Caudal regression syndrome-like anomalies has been reported to develop in glucose-treated and insulin-treated chick embryos (33,34). In both studies, the mortality and morbidity were developmental stage dependent. The vulnerable period defined in these studies were rather broad (i.e. between days 0 and 2) (33), but included HH stages 10–11, the period of greatest susceptibility for adriamycin teratogenicity for caudal regression. How inhibition of mitogenesis by adriamycin and disruption of glucose metabolism by addition of glucose or by insulin lead to the same phenotypic outcome, caudal regression, is yet to be clarified.

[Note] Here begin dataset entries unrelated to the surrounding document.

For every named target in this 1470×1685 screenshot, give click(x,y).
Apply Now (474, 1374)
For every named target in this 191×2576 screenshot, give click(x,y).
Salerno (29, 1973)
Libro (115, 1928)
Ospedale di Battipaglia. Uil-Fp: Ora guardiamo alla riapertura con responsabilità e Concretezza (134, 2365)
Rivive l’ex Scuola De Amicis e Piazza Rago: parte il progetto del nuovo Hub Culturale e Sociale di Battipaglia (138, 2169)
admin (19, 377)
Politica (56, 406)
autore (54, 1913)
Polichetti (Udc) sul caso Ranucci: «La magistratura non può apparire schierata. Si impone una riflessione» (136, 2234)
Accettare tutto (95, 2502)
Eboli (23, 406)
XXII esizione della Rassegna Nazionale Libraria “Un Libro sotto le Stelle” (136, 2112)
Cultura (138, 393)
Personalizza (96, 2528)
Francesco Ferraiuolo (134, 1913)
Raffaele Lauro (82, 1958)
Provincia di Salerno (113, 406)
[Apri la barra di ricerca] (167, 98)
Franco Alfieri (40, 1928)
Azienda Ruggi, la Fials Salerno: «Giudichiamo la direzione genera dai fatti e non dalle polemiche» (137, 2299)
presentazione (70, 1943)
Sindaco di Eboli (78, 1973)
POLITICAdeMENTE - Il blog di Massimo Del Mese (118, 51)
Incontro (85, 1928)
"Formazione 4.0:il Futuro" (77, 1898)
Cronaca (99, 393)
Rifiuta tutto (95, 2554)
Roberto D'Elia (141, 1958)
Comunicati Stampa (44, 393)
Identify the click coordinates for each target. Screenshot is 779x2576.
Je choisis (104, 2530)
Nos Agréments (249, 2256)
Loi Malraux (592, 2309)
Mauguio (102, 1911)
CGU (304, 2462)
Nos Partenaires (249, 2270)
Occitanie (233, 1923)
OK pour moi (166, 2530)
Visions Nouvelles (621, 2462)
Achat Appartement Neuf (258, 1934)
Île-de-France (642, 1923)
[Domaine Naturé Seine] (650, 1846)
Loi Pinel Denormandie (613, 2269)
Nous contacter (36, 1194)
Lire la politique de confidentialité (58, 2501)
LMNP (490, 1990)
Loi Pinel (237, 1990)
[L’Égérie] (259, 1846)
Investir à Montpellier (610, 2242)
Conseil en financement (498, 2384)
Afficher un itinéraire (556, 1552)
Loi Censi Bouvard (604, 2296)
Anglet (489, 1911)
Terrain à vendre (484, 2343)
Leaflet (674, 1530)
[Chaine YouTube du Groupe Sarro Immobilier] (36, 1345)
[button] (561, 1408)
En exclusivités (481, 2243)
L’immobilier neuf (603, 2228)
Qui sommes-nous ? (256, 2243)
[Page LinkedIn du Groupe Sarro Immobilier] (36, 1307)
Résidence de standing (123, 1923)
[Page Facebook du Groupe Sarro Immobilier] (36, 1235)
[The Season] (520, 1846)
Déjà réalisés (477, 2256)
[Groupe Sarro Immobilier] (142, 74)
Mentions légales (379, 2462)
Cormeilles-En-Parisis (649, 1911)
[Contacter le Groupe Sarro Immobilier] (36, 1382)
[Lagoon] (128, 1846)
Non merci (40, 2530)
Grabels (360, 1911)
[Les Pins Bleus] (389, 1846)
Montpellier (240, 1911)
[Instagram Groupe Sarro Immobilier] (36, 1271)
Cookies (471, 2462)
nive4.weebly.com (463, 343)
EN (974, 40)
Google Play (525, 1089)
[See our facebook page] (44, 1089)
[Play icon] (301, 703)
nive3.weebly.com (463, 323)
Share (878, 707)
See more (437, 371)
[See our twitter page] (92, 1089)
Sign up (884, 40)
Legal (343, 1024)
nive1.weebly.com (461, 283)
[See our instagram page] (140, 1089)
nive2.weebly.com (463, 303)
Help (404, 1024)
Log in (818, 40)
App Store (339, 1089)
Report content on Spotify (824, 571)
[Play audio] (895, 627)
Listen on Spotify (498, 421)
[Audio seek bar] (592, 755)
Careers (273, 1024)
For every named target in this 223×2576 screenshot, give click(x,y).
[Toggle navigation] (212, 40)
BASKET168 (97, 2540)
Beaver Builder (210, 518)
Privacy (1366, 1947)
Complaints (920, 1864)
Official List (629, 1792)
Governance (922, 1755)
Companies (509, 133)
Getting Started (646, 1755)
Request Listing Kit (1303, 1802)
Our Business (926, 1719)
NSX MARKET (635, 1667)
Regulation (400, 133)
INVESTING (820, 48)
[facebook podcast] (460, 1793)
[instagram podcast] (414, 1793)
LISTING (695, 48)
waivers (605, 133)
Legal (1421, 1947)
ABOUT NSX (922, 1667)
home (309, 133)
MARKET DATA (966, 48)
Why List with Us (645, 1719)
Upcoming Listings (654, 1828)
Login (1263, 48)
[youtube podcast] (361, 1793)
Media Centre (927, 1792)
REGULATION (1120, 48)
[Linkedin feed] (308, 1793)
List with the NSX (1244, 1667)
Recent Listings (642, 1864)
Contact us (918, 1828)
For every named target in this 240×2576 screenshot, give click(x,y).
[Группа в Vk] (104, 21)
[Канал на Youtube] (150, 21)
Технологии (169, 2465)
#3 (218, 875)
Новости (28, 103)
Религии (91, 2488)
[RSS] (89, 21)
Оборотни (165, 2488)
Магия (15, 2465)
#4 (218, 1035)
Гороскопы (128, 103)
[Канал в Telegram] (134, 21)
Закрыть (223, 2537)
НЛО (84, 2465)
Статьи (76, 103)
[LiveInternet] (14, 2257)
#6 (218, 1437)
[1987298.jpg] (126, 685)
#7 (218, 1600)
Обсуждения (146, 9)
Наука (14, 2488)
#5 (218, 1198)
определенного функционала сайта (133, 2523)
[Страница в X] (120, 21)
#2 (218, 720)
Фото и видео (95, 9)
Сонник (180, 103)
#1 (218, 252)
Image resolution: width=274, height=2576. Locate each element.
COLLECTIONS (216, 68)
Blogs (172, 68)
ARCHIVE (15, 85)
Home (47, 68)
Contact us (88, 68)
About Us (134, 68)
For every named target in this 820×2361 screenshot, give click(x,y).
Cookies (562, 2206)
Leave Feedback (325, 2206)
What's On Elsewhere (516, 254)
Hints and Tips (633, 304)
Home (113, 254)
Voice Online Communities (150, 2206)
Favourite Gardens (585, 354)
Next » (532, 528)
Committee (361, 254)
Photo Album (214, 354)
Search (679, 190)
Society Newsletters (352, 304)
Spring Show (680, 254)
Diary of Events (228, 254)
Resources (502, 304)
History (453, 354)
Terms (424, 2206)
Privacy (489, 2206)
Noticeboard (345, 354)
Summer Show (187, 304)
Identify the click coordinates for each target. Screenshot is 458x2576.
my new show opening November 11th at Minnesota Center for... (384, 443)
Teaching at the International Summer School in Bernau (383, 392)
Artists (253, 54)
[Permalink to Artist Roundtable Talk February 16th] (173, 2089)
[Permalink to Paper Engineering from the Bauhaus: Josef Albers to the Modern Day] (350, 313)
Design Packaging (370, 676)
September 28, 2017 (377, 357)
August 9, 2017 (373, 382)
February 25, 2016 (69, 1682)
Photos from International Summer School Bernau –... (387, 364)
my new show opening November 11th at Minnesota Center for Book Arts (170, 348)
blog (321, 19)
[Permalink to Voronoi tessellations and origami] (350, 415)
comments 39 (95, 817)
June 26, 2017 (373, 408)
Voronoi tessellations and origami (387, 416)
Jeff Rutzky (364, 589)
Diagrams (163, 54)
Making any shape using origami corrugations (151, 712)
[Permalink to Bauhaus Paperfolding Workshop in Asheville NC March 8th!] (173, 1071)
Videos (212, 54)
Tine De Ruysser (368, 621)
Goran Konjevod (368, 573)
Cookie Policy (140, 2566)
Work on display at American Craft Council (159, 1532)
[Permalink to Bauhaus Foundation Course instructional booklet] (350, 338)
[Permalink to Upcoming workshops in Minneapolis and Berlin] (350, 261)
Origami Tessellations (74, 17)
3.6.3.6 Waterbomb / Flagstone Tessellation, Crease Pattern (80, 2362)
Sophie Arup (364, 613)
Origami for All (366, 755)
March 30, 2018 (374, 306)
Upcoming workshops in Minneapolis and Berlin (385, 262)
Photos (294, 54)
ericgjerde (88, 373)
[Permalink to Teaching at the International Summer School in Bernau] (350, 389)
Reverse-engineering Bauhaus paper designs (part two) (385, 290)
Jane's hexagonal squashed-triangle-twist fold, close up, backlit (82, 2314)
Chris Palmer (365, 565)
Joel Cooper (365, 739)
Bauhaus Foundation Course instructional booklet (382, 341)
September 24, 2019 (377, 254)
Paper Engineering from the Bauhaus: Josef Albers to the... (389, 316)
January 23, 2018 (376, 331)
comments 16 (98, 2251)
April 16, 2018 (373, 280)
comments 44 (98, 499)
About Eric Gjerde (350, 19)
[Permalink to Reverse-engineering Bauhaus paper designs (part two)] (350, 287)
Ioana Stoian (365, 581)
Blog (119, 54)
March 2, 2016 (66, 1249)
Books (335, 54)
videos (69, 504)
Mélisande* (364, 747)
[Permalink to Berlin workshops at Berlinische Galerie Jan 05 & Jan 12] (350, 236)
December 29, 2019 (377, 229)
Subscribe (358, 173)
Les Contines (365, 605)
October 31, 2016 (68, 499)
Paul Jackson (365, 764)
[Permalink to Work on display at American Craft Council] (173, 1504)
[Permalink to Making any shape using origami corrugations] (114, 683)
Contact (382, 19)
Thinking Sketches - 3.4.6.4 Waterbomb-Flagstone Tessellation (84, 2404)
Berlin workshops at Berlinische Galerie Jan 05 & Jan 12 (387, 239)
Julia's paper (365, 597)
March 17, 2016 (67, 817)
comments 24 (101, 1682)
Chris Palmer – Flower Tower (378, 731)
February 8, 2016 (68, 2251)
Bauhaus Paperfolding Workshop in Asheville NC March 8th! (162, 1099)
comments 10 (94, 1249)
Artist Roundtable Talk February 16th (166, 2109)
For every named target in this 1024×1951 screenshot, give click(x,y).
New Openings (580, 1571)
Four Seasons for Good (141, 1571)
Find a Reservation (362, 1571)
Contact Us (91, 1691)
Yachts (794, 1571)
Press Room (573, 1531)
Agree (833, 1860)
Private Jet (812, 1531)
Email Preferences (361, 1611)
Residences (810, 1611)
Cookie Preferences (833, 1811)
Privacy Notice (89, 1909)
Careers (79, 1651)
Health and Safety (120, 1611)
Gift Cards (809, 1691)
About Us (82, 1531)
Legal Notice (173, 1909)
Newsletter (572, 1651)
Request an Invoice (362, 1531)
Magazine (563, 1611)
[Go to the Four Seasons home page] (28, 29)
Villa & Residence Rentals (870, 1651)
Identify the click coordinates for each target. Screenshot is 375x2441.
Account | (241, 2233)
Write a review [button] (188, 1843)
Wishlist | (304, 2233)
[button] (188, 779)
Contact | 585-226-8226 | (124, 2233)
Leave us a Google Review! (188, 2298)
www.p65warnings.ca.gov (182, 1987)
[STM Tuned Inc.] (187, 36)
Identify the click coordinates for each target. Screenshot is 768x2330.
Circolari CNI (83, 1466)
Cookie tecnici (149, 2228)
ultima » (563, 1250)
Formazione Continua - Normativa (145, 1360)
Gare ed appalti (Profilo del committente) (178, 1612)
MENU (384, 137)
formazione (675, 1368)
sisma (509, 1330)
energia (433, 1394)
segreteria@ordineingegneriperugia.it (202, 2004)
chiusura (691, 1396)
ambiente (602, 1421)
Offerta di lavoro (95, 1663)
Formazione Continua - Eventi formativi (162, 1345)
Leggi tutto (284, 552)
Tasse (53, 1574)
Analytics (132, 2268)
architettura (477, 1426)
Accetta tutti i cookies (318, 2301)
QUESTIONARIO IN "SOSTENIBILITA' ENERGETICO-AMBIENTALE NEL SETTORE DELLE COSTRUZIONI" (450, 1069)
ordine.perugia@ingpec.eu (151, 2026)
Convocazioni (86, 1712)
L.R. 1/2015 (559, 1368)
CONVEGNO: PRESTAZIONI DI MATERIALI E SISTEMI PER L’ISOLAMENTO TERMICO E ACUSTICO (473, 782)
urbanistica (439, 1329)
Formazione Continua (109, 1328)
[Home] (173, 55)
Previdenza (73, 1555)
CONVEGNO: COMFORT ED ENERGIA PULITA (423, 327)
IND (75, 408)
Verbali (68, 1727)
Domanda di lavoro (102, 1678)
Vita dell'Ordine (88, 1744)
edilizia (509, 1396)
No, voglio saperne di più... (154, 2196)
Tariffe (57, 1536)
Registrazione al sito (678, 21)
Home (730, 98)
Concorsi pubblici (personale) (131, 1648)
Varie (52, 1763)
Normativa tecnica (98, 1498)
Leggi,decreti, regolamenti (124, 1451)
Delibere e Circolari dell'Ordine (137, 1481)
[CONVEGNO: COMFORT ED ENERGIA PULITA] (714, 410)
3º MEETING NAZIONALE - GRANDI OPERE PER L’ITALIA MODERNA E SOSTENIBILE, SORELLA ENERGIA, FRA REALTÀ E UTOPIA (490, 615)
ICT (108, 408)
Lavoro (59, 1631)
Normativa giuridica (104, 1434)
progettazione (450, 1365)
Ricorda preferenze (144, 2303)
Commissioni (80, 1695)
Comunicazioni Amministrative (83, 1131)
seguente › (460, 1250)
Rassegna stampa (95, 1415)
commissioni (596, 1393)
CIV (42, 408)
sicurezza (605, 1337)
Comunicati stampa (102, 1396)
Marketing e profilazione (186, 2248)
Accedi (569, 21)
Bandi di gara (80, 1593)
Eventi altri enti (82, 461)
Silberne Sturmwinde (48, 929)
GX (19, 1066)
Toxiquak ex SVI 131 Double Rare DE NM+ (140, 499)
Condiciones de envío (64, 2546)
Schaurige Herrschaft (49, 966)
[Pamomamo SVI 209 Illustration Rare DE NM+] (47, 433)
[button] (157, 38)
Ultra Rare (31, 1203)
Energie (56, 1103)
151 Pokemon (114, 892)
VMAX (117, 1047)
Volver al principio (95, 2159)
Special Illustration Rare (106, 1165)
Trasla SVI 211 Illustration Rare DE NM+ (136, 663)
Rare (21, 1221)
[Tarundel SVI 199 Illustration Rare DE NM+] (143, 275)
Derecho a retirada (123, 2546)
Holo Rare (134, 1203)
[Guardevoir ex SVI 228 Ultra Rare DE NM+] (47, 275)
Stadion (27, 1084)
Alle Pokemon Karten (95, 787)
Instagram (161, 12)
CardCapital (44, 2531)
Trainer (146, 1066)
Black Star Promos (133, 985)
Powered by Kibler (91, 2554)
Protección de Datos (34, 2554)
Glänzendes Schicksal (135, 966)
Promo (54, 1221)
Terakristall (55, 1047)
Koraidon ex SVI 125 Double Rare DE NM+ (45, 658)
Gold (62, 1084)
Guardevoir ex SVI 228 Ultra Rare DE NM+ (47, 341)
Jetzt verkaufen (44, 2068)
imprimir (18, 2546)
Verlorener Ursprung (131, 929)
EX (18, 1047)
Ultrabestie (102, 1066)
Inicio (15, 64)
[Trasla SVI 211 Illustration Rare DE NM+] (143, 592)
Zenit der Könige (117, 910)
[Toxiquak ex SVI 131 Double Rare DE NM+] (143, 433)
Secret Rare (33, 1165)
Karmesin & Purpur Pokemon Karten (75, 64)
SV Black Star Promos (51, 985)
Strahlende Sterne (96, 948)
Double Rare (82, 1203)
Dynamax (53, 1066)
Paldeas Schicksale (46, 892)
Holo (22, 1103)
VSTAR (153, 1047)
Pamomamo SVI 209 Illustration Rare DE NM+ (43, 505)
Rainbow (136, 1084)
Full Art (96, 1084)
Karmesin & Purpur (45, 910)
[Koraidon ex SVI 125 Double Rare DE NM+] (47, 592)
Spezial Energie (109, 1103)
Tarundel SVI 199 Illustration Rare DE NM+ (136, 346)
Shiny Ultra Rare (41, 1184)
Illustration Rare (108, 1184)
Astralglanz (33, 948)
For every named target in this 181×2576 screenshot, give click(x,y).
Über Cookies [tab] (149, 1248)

In humans, no cases with VATER association or caudal regression syndrome have been identified in the retrospective review on fetal outcomes following chemotherapy with an anthracycline-containing regimen in pregnant cancer patients (35). The discrepancy between human and chick may be caused by species specificity or lack of human cases with adriamycin administration within the vulnerable period.

In summary, adriamycin injected to HH stages 10–11 chick embryos accumulated in the caudal portion of the embryo and foregut epithelium and induced caudal regression-like anomalies and tracheoesophageal anomalies. Our study revealed that there might be multiple mechanisms in which adriamycin exerts its teratogenic effects in growing embryo. One of the possible mechanism(s) may include the disruption of the cell cycle of rapidly proliferating cells within the caudal eminence during this narrow period. Further study is needed to identify the underlying mechanism(s) of selective distribution of adriamycin within the foregut epithelia.